__What you are asked to do__. Transcribe the lines from the one containing "The image size is (1920, 1080)." through the end of the records, inclusive, reproducing them without alteration.

__The input__.

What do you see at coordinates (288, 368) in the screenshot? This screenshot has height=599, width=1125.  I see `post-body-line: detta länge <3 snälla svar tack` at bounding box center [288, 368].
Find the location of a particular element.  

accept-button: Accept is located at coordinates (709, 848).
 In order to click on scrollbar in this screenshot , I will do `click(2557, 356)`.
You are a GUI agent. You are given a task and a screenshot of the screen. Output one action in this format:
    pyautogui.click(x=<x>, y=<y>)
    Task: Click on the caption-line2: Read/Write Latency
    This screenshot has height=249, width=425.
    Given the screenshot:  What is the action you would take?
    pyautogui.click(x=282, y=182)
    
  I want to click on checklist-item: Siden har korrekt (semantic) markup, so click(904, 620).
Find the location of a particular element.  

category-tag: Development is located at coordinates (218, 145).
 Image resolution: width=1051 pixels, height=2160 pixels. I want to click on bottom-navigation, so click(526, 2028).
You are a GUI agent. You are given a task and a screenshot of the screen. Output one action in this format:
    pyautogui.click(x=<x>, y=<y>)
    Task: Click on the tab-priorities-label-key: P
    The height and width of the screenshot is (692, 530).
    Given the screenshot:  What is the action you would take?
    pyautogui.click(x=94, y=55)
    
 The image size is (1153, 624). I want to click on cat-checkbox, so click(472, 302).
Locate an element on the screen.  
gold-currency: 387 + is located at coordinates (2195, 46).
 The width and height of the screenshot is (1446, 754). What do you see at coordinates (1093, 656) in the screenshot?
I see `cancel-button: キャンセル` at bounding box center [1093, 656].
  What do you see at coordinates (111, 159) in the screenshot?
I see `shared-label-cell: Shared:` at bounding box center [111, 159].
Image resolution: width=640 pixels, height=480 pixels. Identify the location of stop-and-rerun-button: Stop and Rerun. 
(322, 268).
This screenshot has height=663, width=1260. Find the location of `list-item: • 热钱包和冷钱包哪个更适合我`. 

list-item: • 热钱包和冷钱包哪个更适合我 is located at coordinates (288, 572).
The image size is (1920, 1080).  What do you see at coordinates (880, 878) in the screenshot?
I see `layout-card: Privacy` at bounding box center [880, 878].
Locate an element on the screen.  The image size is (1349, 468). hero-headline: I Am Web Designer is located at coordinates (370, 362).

__Solution for this problem__.
The image size is (1920, 1080).  What do you see at coordinates (880, 878) in the screenshot?
I see `layout-card: Privacy` at bounding box center [880, 878].
Locate an element on the screen.  The image size is (1349, 468). hero-headline: I Am Web Designer is located at coordinates (370, 362).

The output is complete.